President Donald J. Trump has been talking about tariffs for a very long time, even as a businessman back in the ’80s.
Back then he lamented that the US was being hard done by Japan, with all the Japanese cars and VCRs that Americans were buying, and yet the reverse was not true. (Never mind that the Japanese were probably buying Apple IIs and Macintoshes and other goods.)
Sticking tariffs on now isn’t suddenly going to reverse things, or force US companies to ramp up domestic production to create products that are the envy of the world. It’s not a case of making America competitive again because, at least on the automotive front where we can make some considered comment, what was created for the US market just isn’t going to fly in a lot of non-US markets.
Let’s take the most basic of examples from 1980s Trump: the US selling cars to Japan. How much of US car production between, say, 1945 and 1990 was right-hand drive? An almost negligible amount. (In fact, a lot of the right-hand-drive cars that were sold came out of US-owned Canadian factories.) If you don’t even produce what people want—a very basic principle in business—then they aren’t going to buy from you.
Add in a whole bunch of other things, like petrol prices and the size of US cars and trucks, and it becomes very apparent that what the US makes isn’t, for the most part, suited to other markets.
The other important thing to remember is that, until relatively recently, the biggest car makers in the world were US-owned: GM and Ford. But the US system damaged them. Faced with needing to please Wall Street with quarterly short-termism, both wound up ultimately divesting a lot of their international holdings. The global financial crisis—also a creation of Wall Street short-termism—rang the death knell for Detroit holding podium places. Even though Ford, and to a lesser extent GM, eventually wound up with competitive offerings (e.g. the last Fiesta, Focus, and Fusion ranges from Ford), both ceded markets one by one. It was their intent to do this.
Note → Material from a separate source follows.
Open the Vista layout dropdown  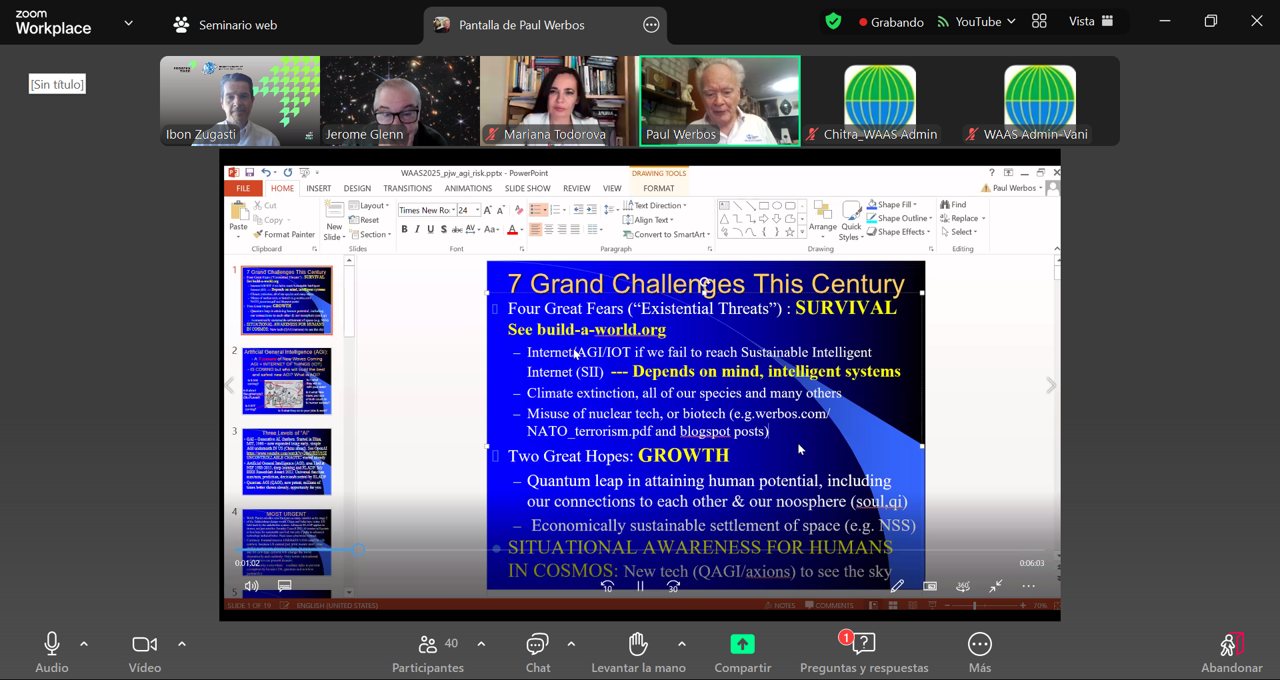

This isn’t about foreign companies taking advantage of the US, this is about US companies choosing not to compete. History shows that most recently, GM and Ford are the biggest quitters of them all. We tend to refer to GM as a Sino–American operation because it no longer mass-manufactures in Europe, Asia or Australia or has much of a footprint there. The Big Two even make and sell cars in China because more Chinese people will buy them than Americans.

US economic policy appears to be based on playing the blame game and not taking responsibility for systemic and strategic failures.
Will some car makers bring production Stateside? Notwithstanding that many components will face tariffs, some will be considering it (Mercedes-Benz is one example—though one has to remember that its profits will ultimately head to Germany). But given that the US consumer has been handed a tax rise, they’ll have to weigh up whether anyone’s even going to be able to afford to buy their wares. And should they export from the US, will people want them, thanks to the present wave of anti-US sentiment across the world? For once, people might double-check just where their goods are coming from and not look solely at the brand. •
Jack Yan is founder and publisher of Autocade.